++++ Given records

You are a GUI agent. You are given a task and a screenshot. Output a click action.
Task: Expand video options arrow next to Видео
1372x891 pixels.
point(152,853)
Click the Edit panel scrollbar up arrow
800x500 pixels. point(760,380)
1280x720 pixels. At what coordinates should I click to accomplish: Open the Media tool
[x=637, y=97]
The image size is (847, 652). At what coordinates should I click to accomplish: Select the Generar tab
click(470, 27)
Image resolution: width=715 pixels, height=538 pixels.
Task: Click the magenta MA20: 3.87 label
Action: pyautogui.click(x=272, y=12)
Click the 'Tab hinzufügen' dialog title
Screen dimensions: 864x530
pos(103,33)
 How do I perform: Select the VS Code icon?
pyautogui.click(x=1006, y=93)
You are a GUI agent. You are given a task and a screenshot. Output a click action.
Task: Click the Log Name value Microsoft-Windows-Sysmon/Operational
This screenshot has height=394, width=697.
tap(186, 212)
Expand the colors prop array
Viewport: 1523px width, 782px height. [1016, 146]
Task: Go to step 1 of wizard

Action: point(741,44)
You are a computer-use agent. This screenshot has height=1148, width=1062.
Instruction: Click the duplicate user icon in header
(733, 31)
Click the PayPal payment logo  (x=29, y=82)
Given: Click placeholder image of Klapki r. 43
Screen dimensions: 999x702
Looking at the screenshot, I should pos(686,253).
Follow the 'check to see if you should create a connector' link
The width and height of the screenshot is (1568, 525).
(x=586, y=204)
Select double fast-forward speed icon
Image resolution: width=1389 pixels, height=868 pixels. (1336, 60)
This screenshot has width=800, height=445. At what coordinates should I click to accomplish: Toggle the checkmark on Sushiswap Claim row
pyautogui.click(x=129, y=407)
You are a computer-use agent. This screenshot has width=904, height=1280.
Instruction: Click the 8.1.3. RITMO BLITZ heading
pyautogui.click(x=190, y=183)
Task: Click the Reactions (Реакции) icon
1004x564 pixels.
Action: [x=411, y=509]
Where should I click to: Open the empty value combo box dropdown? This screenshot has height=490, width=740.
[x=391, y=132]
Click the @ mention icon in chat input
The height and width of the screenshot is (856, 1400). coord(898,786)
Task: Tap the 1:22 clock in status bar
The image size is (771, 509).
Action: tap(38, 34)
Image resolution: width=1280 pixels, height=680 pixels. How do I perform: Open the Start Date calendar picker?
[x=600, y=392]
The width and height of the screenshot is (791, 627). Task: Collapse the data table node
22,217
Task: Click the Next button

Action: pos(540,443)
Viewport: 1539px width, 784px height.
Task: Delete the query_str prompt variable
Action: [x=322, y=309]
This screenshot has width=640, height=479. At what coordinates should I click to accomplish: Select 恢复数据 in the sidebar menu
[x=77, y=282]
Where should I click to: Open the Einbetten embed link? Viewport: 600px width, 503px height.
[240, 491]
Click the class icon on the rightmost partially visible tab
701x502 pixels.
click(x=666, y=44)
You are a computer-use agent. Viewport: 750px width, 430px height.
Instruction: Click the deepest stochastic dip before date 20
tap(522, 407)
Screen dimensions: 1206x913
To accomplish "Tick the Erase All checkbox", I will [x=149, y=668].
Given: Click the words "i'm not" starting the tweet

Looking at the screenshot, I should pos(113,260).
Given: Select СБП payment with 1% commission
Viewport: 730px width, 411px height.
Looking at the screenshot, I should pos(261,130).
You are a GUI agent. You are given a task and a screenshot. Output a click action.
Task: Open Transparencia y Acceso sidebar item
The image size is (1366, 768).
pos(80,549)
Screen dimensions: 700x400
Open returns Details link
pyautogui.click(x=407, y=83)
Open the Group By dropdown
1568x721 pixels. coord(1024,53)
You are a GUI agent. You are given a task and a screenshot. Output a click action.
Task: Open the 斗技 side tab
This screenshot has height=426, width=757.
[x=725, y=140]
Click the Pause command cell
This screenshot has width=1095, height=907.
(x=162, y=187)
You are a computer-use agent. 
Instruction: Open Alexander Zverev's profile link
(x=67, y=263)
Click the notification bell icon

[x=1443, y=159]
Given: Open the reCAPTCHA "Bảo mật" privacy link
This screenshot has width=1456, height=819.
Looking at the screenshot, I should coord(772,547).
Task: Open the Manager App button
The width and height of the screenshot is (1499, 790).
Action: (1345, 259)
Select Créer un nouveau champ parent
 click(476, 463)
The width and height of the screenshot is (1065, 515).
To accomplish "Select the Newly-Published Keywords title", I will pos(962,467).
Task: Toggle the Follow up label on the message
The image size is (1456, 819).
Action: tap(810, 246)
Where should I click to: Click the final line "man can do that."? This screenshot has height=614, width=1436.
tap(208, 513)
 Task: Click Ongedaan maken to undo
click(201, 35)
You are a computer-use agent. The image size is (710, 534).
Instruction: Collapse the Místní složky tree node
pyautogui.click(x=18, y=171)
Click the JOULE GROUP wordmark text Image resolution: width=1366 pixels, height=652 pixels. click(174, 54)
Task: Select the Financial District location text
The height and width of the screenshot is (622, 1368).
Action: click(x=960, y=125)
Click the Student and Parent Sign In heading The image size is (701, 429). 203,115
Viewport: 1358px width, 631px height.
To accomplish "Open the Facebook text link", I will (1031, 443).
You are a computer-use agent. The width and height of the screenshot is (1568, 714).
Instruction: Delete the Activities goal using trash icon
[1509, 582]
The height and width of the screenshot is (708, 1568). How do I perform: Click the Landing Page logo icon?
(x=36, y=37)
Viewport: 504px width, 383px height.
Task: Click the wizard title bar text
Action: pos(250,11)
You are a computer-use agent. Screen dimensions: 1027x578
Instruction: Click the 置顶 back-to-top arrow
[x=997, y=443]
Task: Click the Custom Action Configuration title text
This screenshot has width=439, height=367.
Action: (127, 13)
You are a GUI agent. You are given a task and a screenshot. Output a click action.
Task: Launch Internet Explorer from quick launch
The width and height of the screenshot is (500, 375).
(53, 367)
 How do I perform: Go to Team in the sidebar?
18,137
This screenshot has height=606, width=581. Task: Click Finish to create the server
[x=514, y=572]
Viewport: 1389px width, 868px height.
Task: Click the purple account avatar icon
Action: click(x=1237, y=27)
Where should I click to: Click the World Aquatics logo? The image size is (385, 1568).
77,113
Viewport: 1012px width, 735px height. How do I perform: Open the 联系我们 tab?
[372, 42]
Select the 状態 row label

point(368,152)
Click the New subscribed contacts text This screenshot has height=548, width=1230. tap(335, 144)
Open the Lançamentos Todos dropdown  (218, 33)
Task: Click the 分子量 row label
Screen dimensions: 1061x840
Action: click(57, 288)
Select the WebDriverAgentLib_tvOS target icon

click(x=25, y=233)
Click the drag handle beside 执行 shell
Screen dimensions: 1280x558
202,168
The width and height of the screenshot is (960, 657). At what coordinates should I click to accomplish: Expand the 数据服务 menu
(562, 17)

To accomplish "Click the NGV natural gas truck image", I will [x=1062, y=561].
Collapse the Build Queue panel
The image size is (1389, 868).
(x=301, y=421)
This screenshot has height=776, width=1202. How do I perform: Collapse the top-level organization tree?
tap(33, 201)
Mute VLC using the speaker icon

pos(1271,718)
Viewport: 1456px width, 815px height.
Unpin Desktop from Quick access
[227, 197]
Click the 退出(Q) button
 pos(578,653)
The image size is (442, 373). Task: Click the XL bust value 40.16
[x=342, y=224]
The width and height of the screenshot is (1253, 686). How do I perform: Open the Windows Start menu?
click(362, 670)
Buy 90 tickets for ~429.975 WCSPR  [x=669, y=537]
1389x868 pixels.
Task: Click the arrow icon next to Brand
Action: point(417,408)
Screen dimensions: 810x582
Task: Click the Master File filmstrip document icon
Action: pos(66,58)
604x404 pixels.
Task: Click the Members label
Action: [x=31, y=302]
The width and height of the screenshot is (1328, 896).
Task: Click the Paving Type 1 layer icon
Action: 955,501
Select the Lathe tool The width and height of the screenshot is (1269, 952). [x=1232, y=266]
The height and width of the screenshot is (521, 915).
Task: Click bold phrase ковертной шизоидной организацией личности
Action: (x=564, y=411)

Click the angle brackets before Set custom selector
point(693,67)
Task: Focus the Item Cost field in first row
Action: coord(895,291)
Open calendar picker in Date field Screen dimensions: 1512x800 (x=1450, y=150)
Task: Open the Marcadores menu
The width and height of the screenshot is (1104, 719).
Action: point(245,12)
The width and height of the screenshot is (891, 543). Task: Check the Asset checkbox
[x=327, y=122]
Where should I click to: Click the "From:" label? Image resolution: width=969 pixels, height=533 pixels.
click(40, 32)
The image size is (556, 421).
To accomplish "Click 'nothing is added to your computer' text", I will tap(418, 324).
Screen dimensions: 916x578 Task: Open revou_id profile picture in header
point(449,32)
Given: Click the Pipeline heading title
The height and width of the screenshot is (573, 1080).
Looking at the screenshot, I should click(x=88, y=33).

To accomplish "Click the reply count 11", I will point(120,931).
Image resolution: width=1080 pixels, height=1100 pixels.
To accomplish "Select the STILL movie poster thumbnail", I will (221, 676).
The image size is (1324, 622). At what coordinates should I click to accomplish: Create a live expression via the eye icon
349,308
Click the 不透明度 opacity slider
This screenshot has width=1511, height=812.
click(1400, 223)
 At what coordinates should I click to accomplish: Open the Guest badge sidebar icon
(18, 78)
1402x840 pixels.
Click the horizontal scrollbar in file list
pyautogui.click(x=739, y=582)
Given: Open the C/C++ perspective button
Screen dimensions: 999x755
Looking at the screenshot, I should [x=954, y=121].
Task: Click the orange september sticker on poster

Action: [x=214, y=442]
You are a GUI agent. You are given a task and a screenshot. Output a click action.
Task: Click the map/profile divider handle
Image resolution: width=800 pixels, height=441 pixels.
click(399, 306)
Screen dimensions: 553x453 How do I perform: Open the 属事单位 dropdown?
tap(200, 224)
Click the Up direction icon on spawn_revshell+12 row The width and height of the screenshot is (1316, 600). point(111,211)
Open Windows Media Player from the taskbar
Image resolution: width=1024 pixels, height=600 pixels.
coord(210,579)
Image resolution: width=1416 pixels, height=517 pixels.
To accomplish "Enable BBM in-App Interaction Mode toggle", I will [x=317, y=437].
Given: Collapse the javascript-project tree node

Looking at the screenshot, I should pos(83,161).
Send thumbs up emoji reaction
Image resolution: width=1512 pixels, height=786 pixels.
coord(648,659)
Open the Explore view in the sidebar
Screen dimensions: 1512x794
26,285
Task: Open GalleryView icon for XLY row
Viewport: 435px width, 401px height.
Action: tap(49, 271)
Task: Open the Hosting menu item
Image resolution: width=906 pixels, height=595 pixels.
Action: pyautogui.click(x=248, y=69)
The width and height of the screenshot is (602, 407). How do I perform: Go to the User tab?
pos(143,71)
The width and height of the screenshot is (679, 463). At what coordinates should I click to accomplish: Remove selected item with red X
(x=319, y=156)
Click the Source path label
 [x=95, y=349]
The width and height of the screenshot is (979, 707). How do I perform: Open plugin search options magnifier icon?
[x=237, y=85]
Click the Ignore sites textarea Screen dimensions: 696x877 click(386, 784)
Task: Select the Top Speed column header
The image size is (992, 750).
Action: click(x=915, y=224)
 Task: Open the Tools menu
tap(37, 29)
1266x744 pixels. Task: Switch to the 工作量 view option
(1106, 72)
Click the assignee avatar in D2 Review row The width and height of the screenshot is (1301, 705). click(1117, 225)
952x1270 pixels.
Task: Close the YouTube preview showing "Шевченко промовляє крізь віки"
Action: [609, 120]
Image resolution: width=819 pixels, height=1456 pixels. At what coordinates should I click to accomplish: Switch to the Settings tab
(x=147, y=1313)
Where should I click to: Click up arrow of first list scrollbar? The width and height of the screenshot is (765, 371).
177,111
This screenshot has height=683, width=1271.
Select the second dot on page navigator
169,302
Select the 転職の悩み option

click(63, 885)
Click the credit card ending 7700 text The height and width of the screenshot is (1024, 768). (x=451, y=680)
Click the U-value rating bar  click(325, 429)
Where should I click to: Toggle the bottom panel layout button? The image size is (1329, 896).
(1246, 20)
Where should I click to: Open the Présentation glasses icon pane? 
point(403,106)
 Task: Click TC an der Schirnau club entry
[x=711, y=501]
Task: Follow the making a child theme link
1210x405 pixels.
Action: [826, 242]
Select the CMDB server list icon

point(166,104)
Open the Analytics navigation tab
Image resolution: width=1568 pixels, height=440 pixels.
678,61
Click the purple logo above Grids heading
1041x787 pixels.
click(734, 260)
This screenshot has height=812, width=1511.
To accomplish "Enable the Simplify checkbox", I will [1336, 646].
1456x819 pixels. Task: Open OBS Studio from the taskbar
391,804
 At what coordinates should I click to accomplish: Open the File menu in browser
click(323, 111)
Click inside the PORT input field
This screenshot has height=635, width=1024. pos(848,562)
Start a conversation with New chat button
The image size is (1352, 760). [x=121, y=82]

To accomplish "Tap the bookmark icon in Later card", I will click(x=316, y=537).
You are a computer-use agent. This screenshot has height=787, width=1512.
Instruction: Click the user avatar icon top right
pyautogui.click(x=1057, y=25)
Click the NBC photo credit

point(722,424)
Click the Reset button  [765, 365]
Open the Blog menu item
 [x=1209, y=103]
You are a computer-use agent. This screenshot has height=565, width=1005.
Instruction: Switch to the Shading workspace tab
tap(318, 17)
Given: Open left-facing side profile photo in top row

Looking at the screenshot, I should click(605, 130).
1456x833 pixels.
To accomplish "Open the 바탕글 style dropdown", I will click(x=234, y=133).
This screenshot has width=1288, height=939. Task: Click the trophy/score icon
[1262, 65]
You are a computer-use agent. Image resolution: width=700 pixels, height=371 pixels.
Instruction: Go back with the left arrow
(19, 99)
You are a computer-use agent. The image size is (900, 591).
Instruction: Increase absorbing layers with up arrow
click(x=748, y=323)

++++++++

What the exercise asks: Update the data above, from its start through the line with "800x500 pixels. point(760,380)", by replacing "arrow" with "button". Write out those lines with nothing else changed.

Exercise result:
You are a GUI agent. You are given a task and a screenshot. Output a click action.
Task: Expand video options button next to Видео
1372x891 pixels.
point(152,853)
Click the Edit panel scrollbar up button
800x500 pixels. point(760,380)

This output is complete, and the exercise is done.